But those tricks aren't just for kids - adults can be the same way. People of like minds can be met by actively doing things that inspire you. If you put yourself in an arena of life that you feel really connected and positive about (like your college course!) you will find yourself surrounded with people who have a similar interest.
Of course everyone in your course won't necessarily share all of your views, but at least it's a good starting point. You know the women around you are interested in children and how they develop, and that's a good enough starting point.
Why not get to class ten minutes early and strike a conversation with someone around you? Ask them what they thought of the reading, how they did their homework, what got them interested in the course in the first place. This can also happen AFTER class, or in breaks. If you reguarly get interval breaks, why not ask some other people to grab a cup of coffee with you?
Just because you've had some negative experiences doesn't mean every prospective friendship will end in ruins. You can't expect everyone you meet to be friendship material, so you need to concentrate on getting to know several people rather than honing in on one person until you discover basic incompatibilities.

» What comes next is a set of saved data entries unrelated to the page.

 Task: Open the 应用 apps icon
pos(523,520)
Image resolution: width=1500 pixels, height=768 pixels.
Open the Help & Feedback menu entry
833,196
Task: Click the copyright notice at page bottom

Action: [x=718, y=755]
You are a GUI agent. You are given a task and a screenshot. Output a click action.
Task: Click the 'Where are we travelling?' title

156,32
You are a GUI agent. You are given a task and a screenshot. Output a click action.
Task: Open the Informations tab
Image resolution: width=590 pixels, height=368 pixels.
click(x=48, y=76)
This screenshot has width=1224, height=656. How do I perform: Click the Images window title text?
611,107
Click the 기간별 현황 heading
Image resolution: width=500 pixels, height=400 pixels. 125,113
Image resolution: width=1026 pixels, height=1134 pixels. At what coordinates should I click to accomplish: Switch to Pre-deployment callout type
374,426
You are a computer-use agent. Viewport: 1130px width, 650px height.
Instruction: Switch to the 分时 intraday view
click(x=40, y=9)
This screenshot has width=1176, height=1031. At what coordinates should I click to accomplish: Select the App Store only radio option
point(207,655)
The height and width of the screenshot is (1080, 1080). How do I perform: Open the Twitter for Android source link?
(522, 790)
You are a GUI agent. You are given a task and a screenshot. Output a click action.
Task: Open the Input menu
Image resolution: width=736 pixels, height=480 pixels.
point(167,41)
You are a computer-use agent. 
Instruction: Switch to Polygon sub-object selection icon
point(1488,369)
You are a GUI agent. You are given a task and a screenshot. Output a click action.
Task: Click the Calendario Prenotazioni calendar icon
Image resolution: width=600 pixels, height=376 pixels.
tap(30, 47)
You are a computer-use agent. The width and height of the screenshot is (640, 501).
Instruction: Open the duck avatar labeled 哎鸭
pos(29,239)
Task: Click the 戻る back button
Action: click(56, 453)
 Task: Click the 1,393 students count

Maybe taking some time to think over your habits you repeat in friendships could help. Are you attracted to the same sort of people, even though it never works out? What has worked or not worked in the past? What sort of friend do you really want, and what sort of friend are you prepared to be?
Having clarity on yourself and your needs will help you find the right group of friends, if you're willing to work for it. You sound lovely and genuine, and I wish you the best.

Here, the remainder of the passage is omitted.